Evento reuniu em Balneário Camboriú representantes do Judiciário, OAB, FIESC e magistratura para discutir oportunidades para jovens que vivem ou viveram em serviços de acolhimento
Mais do que completar 18 anos, deixar uma instituição de acolhimento significa, para muitos jovens, enfrentar o desafio de começar uma vida adulta praticamente do zero. Sem uma rede familiar estruturada, formação profissional ou condições financeiras para se manter, a transição pode ser marcada por incertezas. Foi a partir dessa realidade que surgiu, em Santa Catarina, o Programa Novos Caminhos, iniciativa que se tornou referência nacional na preparação e no apoio a esses jovens.
A importância do programa e os caminhos para ampliar a rede de proteção foram discutidos durante o encontro “Conexão com Novos Caminhos”, realizado na sede da OAB de Balneário Camboriú.
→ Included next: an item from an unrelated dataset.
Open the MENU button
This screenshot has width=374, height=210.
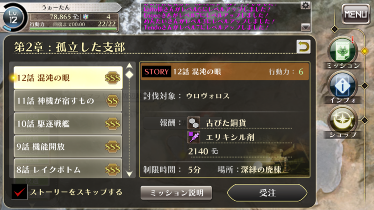pos(355,14)
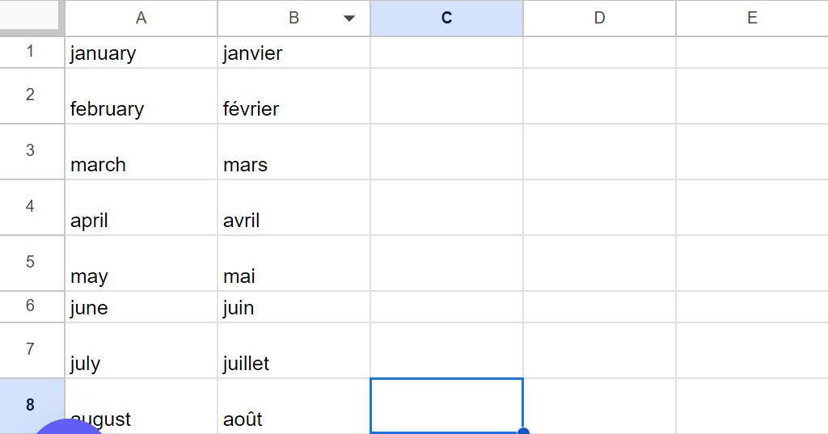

O evento, que contou com a abertura do presidente da OAB/BC, Rafael Pierozan, reuniu representantes do Poder Judiciário, da magistratura catarinense, da FIESC e interlocutores do programa em um espaço de diálogo sobre estratégias voltadas ao desenvolvimento de crianças e adolescentes.
O painel foi mediado por Silvana Meneghini, gerente executiva do SESI SENAI Regional Foz do Rio Itajaí, e contou com a participação da desembargadora e coordenadora estadual da Infância e da Juventude, Claudia Lambert de Faria; do juiz e diretor adjunto da Família, Infância e Juventude da Associação dos Magistrados Catarinenses, Fernando Machado Carboni; do vice-presidente da FIESC da Regional Foz do Rio Itajaí, Maurício Cesar Pereira; e do advogado e representante estadual da OAB/SC no Programa Novos Caminhos, Marcos Emerson Krzisch.
Durante o encontro, Claudia Lambert de Faria destacou a trajetória do programa, criado em 2013 pelo Tribunal de Justiça de Santa Catarina (TJSC), em parceria com a Associação dos Magistrados Catarinenses (AMC) e a FIESC. A iniciativa nasceu diante de uma realidade que ainda desafia a sociedade: adolescentes que vivem em serviços de acolhimento precisam deixar essas instituições ao completar 18 anos, muitas vezes sem contar com uma estrutura familiar capaz de apoiá-los na construção da autonomia.
Jovens que precisam de oportunidades
Para Fernando Machado Carboni, compreender a trajetória desses jovens é fundamental para entender a importância de uma rede de apoio. Segundo ele, são adolescentes e jovens que, em muitos casos, chegaram aos serviços de acolhimento após experiências de violência, negligência, abandono e ruptura de vínculos familiares.
Por isso, a chegada aos 18 anos não pode ser encarada simplesmente como o fim do acolhimento institucional. É também o início de uma nova etapa que exige preparação, acompanhamento e oportunidades para que esses jovens possam construir a própria trajetória com autonomia e dignidade.
Nesse processo, a inserção no mercado de trabalho ocupa um papel central. A empregabilidade é um dos pilares do Novos Caminhos justamente porque permite que o jovem conquiste condições concretas para sustentar a própria vida, além de ampliar suas perspectivas de futuro.
Empresas têm papel decisivo
O vice-presidente da FIESC na Foz do Rio Itajaí reforçou durante o encontro a importância da participação do setor produtivo nessa transformação. O apelo feito às empresas foi direto: é necessário acolher esses jovens e oferecer uma oportunidade profissional. A indústria tem sido uma das principais parceiras nesse processo.
Mais de 75% das contratações realizadas por meio do programa são feitas pelo setor industrial, demonstrando o impacto que a aproximação entre iniciativa social e mercado de trabalho pode produzir. “A participação empresarial, porém, vai além da contratação. Ao abrir portas para esses jovens, contribuímos para sua educação, capacitação profissional e desenvolvimento pessoal, criando condições para que eles possam assumir responsabilidades e ocupar seu espaço na sociedade”, observa.